**ASSIGNMENT:**
Retyping should cover only the lines from the one containing "Viewport: 688px width, 371px height." through the final line of the records, with pictures omitted.

(DATA SECTION)

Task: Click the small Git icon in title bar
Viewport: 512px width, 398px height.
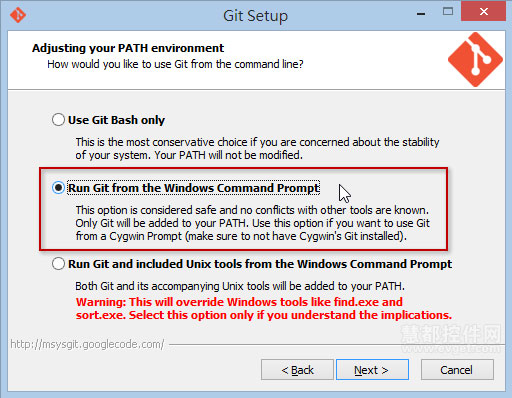Action: [18, 15]

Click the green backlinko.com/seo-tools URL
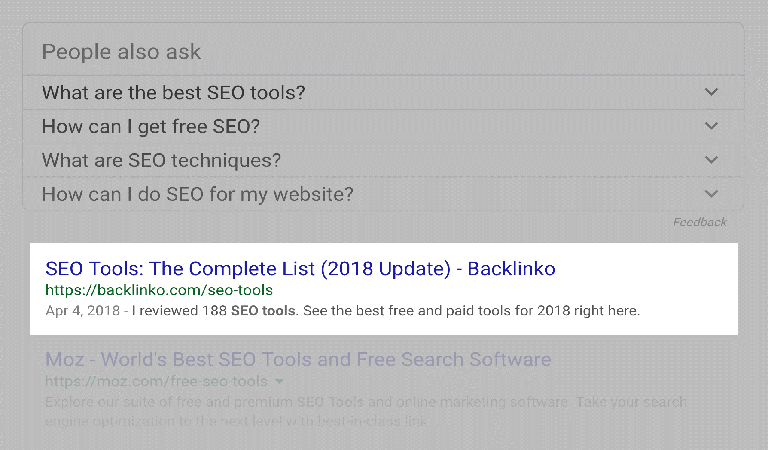[159, 290]
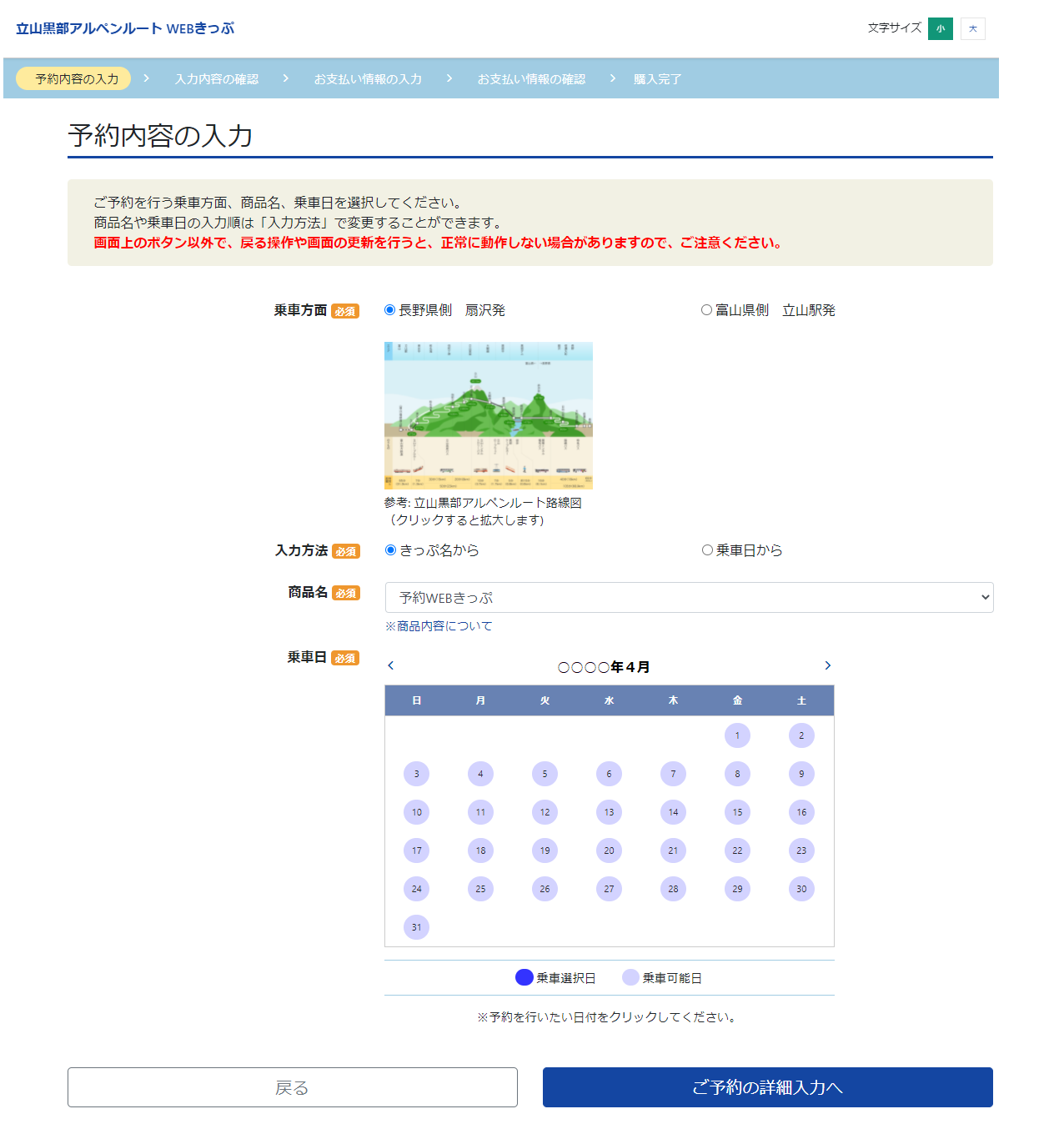The height and width of the screenshot is (1134, 1064).
Task: Go to previous month in calendar
Action: pyautogui.click(x=390, y=665)
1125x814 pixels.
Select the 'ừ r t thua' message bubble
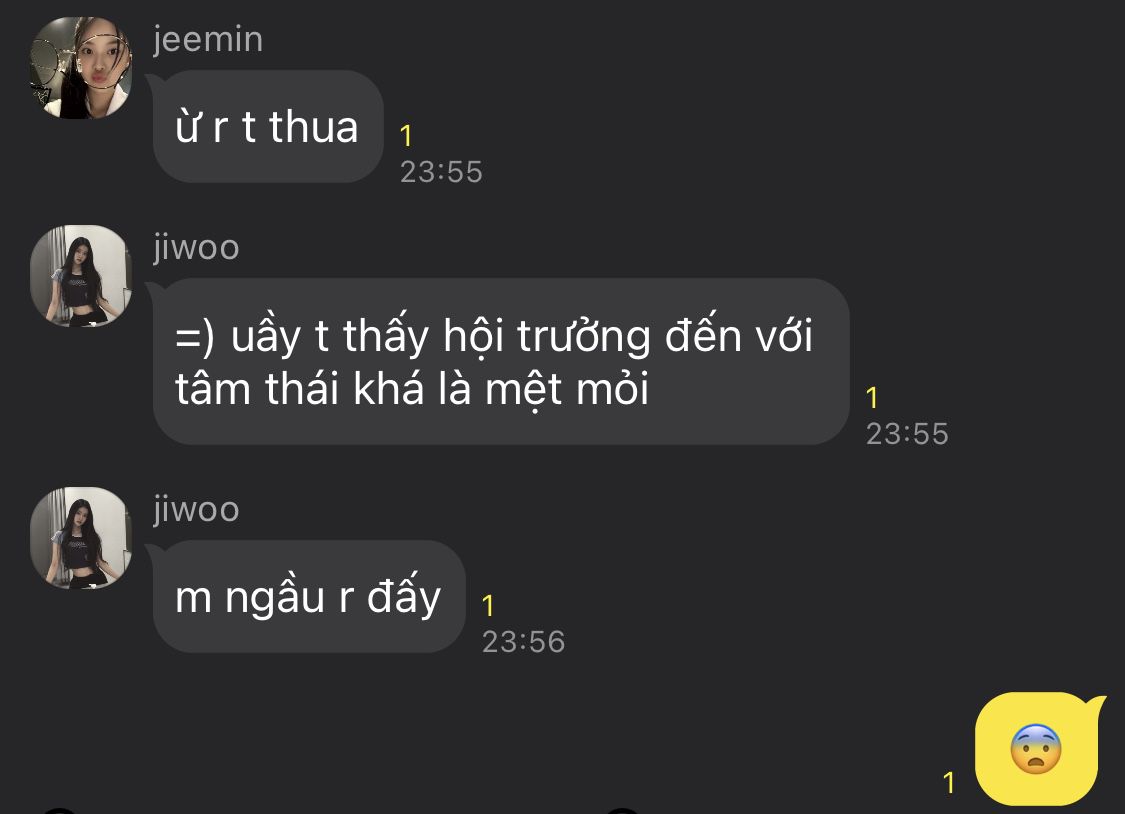click(x=268, y=126)
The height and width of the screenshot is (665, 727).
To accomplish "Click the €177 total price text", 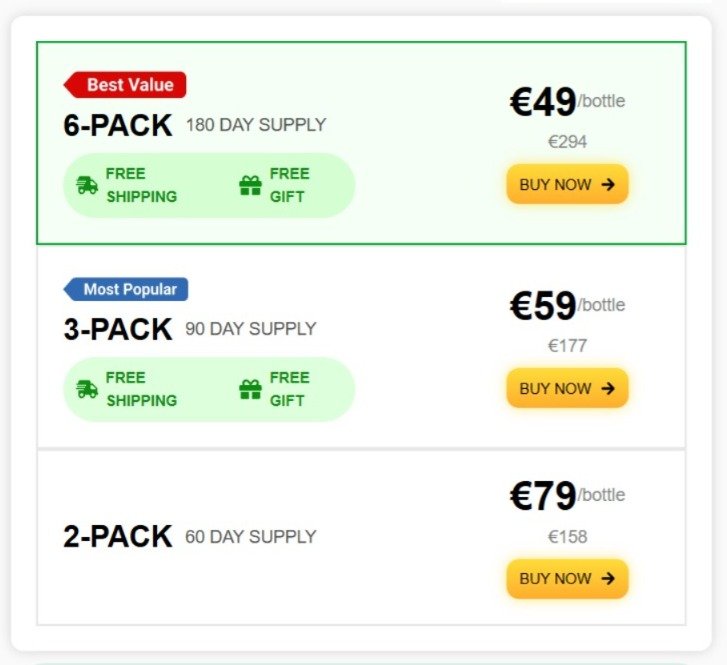I will pyautogui.click(x=567, y=346).
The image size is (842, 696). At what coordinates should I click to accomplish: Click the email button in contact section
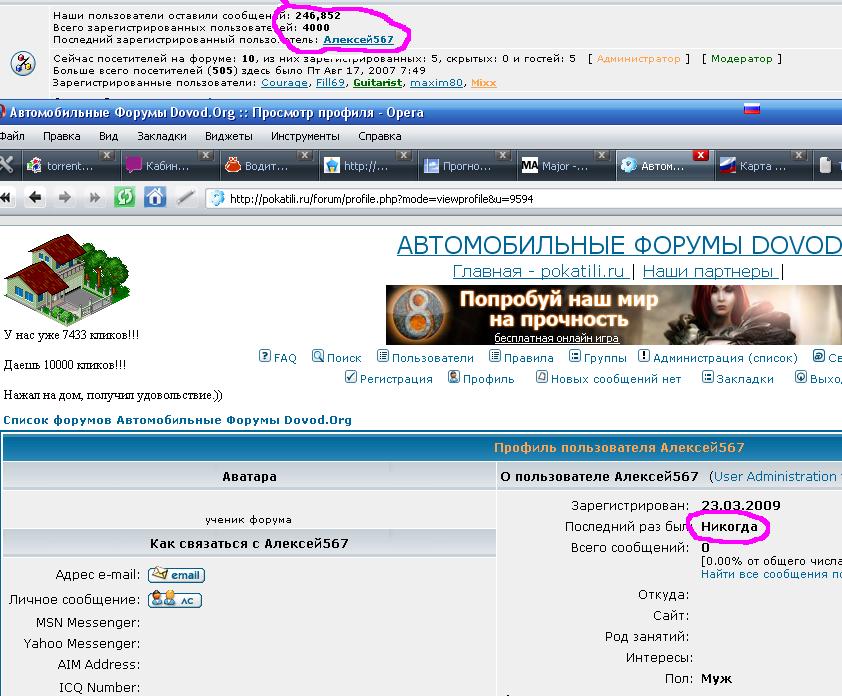(176, 575)
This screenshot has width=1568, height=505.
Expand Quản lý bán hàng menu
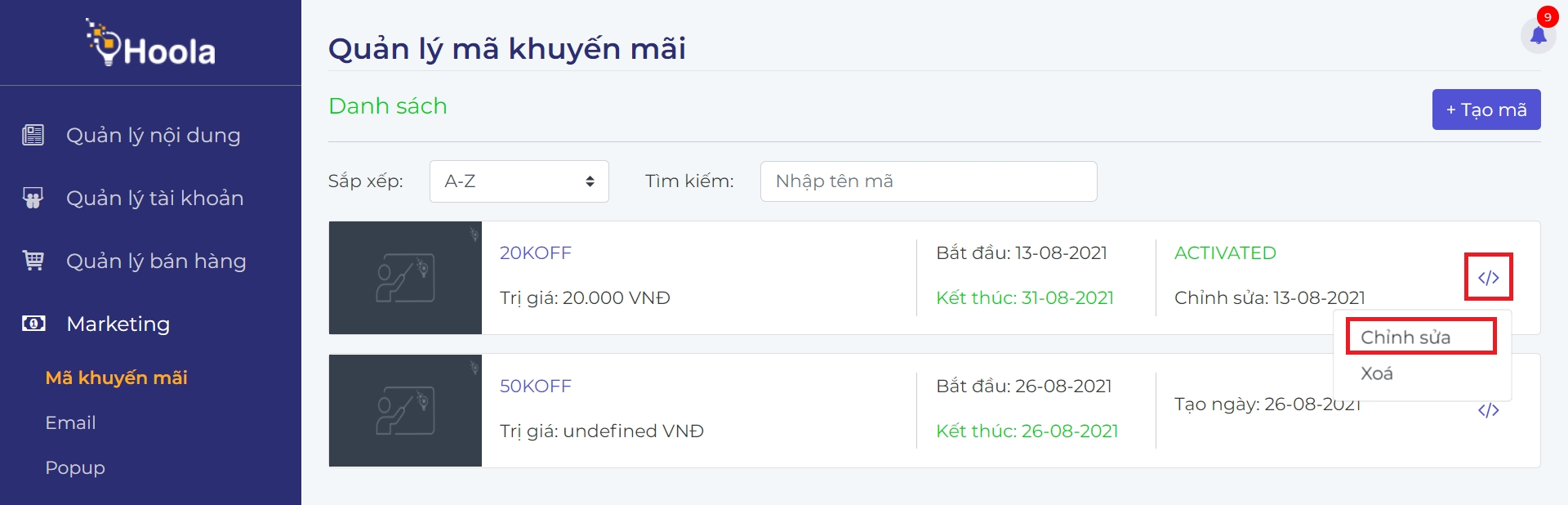[156, 261]
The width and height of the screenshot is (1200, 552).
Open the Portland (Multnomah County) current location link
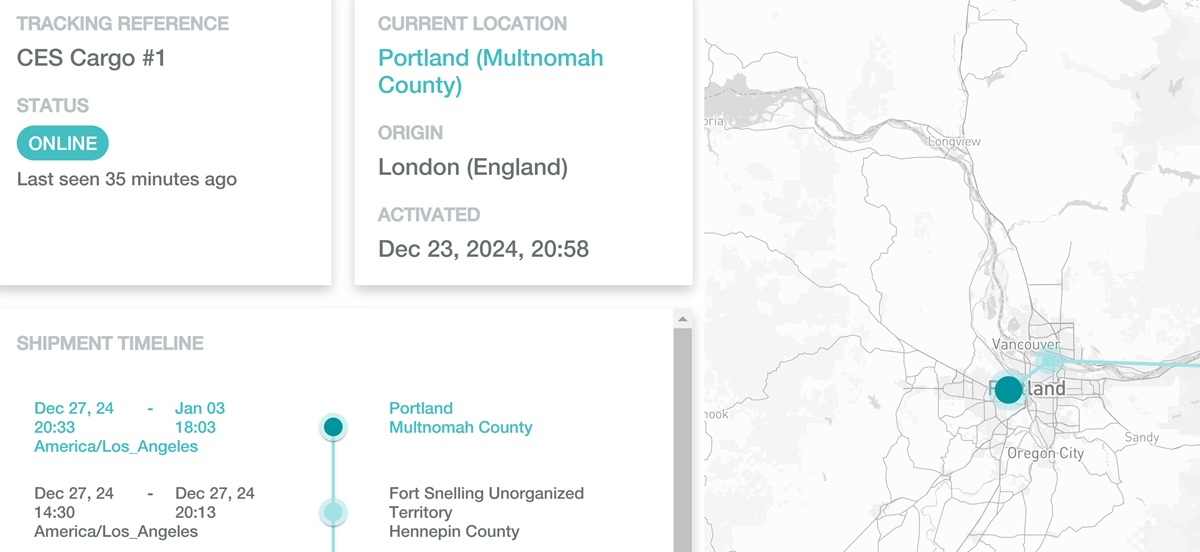490,71
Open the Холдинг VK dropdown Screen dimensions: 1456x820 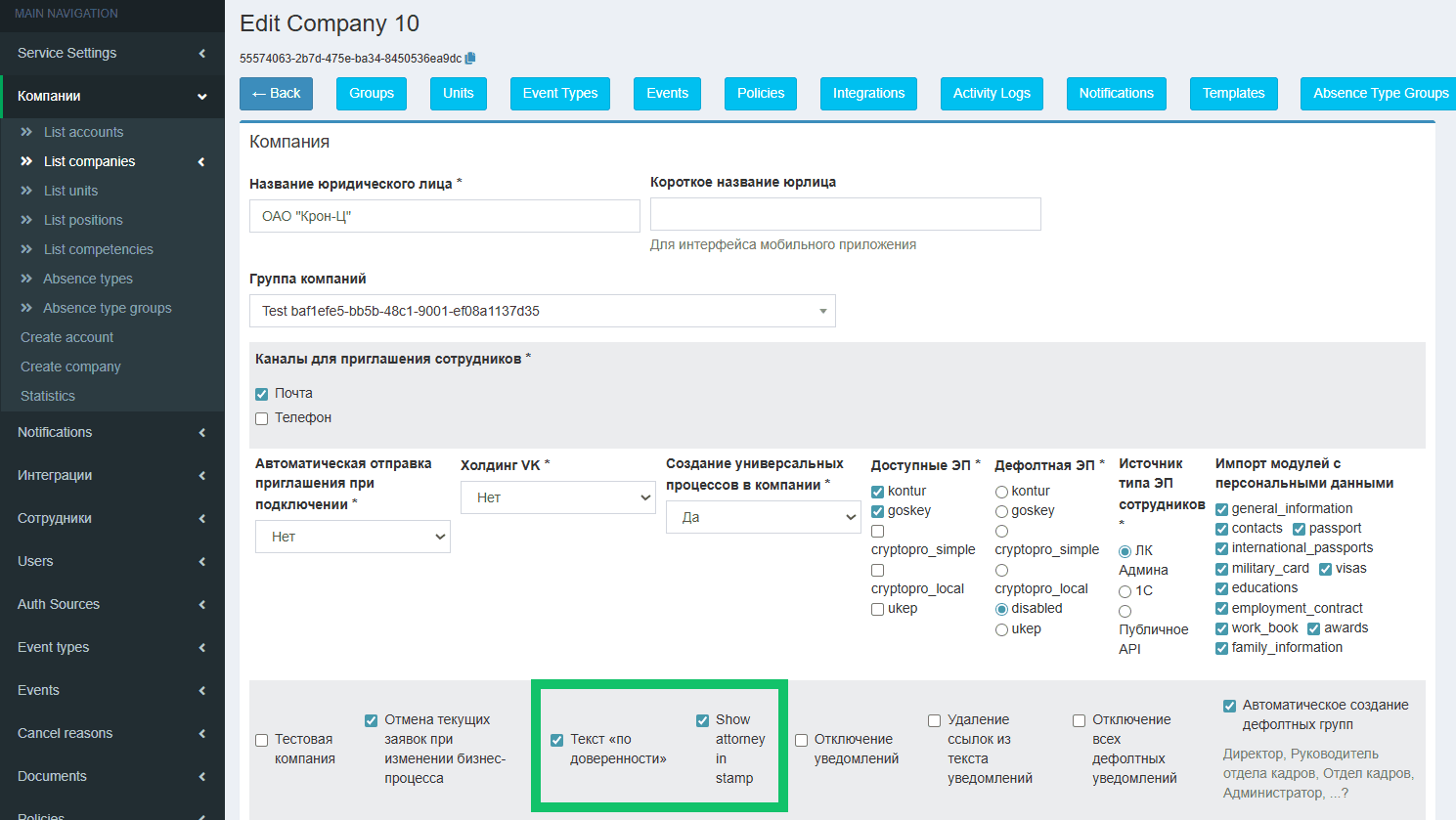(x=557, y=497)
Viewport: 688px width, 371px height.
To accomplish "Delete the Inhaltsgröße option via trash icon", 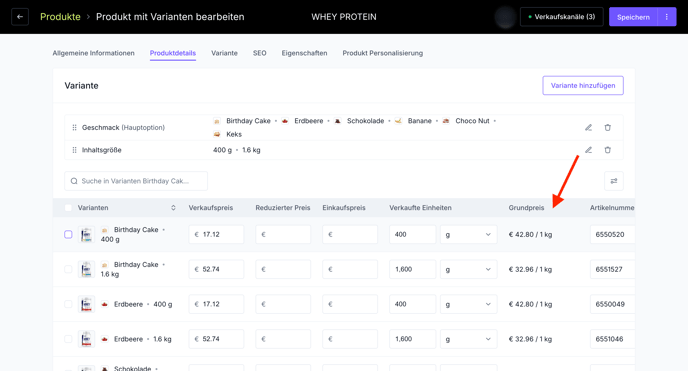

(End DATA SECTION)

**EXERCISE OUTPUT:**
Viewport: 688px width, 371px height.
To accomplish "Delete the Inhaltsgröße option via trash icon", 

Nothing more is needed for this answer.